ERC Synergy Project LUNANOVA will revolutionize our understanding of the sun
The European Research Council (ERC) has awarded a Synergy Grant with a total budget of 14 M€ to four scientists: Daniel Bemmerer from Helmholtz-Zentrum Dresden-Rossendorf (HZDR; coordinating), Alba Formicola from Istituto Nazionale di Fisica Nucleare (INFN), Gianluca Imbriani from Università degli studi di Napoli Federico II, both in Italy, and Aldo Serenelli from Instituto de Ciencias del Espacio (ICE-CSIC) in Spain. The ambitious aim of their project LUNANOVA is to revolutionize the model of our sun.
Deep inside our sun, nuclear reactions burn hydrogen, the lightest chemical element, to helium, the second lightest. These fusion processes and their implications are described in the so-called standard solar model. This model is the blueprint for understanding thousands of solar-like stars. For the sun, the model can be validated by observations of solar neutrinos, of seismic waves at the solar surface, and of the elemental abundances in the solar atmosphere.
However, there is a surprising problem: The computer model of our sun is much less precise than these very difficult observations. To put it figuratively, the solar model is standing on its head (the observations), not on its feet (the input physics). A fundamental reason for this problem lies in the uncertainties of nuclear physics.

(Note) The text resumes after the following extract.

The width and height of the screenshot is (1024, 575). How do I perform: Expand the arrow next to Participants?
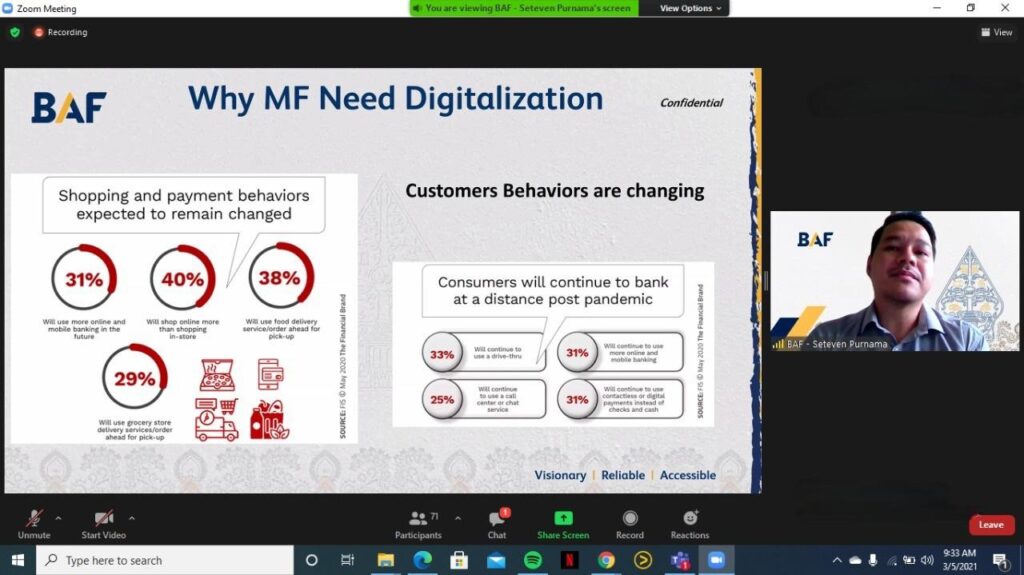click(x=458, y=518)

Starting in 2026, LUNANOVA aims to solve this problem. The four lead scientists and their teams will perform accelerator experiments deep underground in the Gran Sasso National Laboratory of the National Institute for Nucleare Physics, in Italy, at the Felsenkeller lab in Dresden, and at other labs in Germany and Italy. They will study the solar fusion reactions. The group will interpret their data first in the nuclear and, subsequently, in the solar and astrophysical contexts, informing a completely new solar model.
Over a time span of six years, LUNANOVA will thus remove the now-dominant nuclear physics uncertainty from the solar model.